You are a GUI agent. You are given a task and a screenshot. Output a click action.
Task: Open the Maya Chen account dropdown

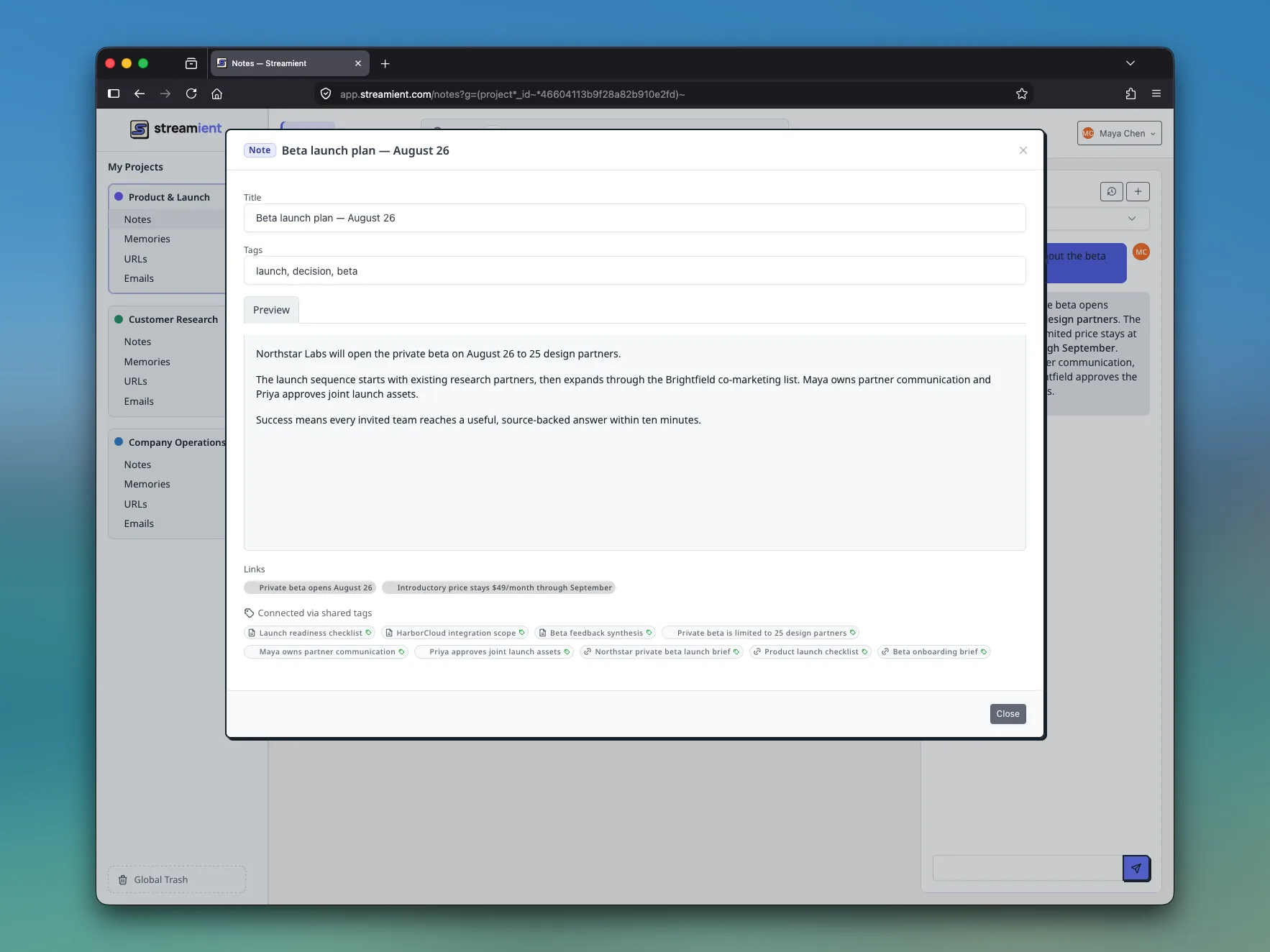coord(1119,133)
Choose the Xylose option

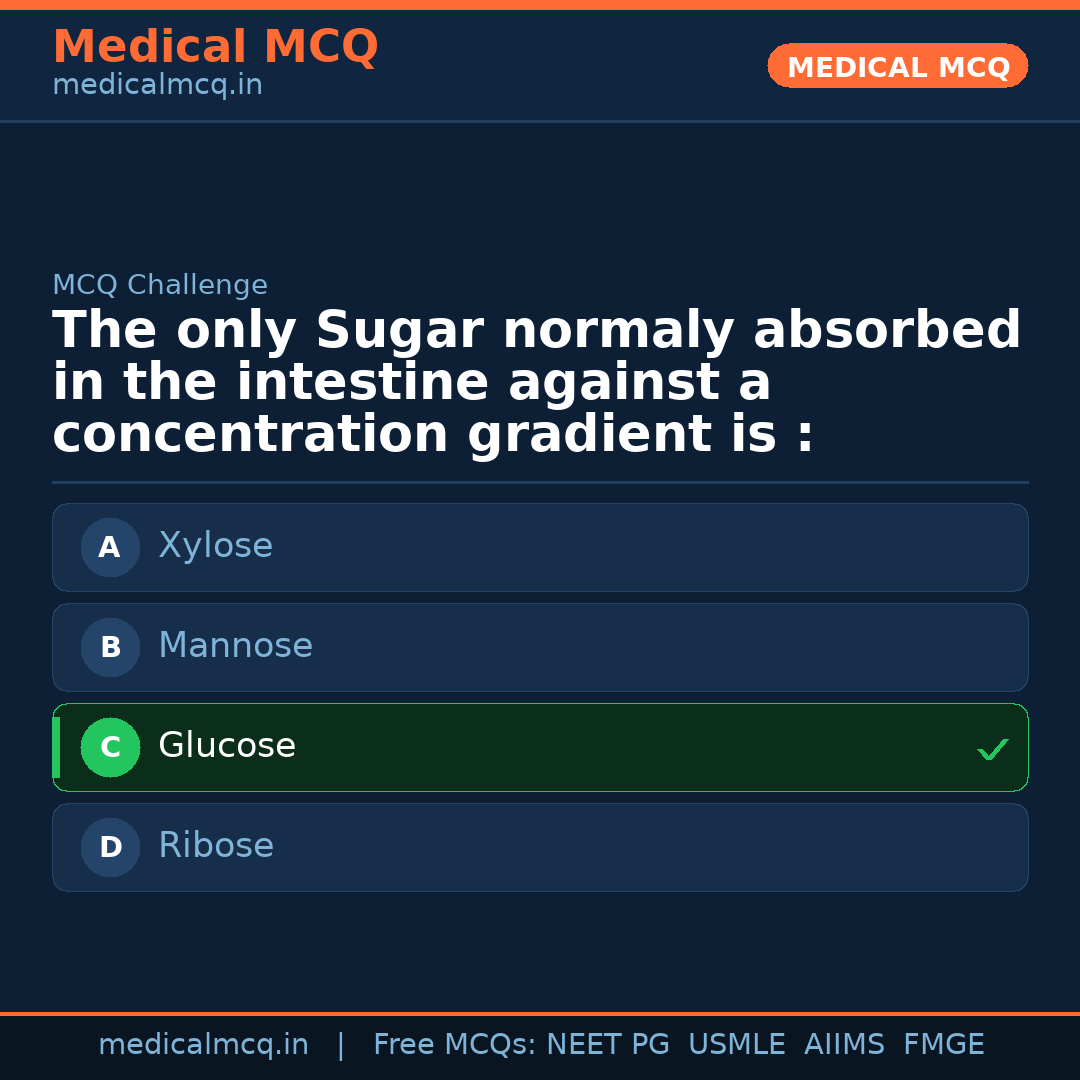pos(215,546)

......

• **Written task**: Return every text line of the rows above as a JSON array of strings, one string per line. Omit blank lines and the pictures.

• **Full response**:
[
  "You are a GUI agent. You are given a task and a screenshot. Output a click action.",
  "Task: Open the Maya Chen account dropdown",
  "coord(1119,133)",
  "Choose the Xylose option",
  "pos(215,546)"
]